National powers were essentially of two kinds: those concerning external affairs, and those concerning the integrity of the common market. Australia’s constitutional architects were still operating in a world where the limited role of government made it quite possible to envisage a division of powers where two levels of government could operate in their own discrete policy realms. “Generally, the Commonwealth and the states were seen by many delegates as independent entities, each carrying out its governmental functions within its own territory.” Accordingly they saw little need to build intergovernmental relations into the system.
Our federal system is a good one
Despite this inauspicious formal model for achieving the sort of co-operative governance structures needed in a complex, inter-connected 21st century world, Australia’s federal system has evolved into a remarkably co-operative one.
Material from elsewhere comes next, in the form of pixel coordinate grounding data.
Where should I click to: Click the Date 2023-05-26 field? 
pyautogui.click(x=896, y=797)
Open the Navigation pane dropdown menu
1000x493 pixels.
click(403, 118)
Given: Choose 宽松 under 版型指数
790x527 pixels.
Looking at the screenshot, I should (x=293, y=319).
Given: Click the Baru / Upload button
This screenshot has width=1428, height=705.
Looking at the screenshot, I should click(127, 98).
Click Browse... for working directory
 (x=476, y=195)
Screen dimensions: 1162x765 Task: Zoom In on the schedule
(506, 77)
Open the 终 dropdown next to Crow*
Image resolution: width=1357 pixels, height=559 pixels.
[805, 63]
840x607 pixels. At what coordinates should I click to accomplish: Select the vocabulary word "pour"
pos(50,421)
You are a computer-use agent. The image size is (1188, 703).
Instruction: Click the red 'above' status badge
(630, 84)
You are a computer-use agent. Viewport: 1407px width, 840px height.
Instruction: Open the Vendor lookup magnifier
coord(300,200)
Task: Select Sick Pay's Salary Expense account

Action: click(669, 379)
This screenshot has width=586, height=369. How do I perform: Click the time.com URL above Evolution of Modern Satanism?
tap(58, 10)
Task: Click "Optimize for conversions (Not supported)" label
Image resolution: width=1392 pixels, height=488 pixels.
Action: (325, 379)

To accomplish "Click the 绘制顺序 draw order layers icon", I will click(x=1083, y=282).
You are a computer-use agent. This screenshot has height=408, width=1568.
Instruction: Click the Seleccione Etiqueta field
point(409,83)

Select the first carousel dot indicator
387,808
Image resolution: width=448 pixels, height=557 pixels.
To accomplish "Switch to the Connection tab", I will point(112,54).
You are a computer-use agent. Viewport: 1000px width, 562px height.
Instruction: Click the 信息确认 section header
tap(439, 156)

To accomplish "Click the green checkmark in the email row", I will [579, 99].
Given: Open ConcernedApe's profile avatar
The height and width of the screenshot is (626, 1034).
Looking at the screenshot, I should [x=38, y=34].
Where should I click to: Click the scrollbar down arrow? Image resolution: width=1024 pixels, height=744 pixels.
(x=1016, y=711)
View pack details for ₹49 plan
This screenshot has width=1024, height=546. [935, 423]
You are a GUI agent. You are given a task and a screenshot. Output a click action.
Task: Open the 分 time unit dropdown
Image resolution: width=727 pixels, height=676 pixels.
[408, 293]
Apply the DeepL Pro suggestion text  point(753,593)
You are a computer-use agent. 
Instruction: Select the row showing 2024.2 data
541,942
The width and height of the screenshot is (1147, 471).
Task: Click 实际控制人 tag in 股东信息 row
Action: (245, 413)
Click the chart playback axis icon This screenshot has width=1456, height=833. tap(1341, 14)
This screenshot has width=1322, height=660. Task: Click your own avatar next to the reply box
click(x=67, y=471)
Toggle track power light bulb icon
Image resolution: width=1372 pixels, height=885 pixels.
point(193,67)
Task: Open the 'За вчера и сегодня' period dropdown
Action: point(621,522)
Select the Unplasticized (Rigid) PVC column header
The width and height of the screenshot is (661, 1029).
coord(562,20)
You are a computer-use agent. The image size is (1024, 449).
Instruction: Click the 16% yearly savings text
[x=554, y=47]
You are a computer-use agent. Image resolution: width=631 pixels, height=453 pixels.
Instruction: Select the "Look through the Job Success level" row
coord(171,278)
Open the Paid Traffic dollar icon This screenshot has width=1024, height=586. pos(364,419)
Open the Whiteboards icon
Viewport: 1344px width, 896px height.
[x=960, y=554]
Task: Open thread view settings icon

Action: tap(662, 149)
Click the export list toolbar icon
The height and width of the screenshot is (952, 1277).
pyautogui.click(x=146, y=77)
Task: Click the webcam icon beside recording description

Indeed, despite the picture of conflict and stubborn state government obstruction and neglect that John Howard desperately sought to create for cynical electoral purposes, only a year or so ago both he and the state premiers were hailing the healthy, co-operative state of federal relations.
The Commonwealth and states have co-operated to positive effect in areas as diverse as corporate law reform; national competition policy; national professional accreditation standards; defamation law reform; a national secondary schools curriculum (albeit a work in progress); literacy and numeracy testing at years 3, 5 and 7; and a variety of anti-terrorism laws.
There has even been co-operation over solving the problems of the Murray-Darling basin (except for Victoria) despite a deliberately provocative attempt on Howard’s part to create a “wedge”; and in achieving environmental flows in the Snowy River. Australian co-operative federalism actually has an impressive record over the last decade, despite the fact that most State governments have been Labor ones dealing with a Coalition federal government.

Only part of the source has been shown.